### WHAT THE TASK REQUIRES
What is needed is an exact copy of every record.

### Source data
::::::

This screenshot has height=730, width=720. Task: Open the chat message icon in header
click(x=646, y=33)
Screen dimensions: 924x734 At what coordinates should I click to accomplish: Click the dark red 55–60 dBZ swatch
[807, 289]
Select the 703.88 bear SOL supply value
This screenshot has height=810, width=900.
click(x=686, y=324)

::::::

### RESULT
This screenshot has height=730, width=720. Task: Open the chat message icon in header
click(x=646, y=33)
Screen dimensions: 924x734 At what coordinates should I click to accomplish: Click the dark red 55–60 dBZ swatch
[807, 289]
Select the 703.88 bear SOL supply value
This screenshot has height=810, width=900.
click(x=686, y=324)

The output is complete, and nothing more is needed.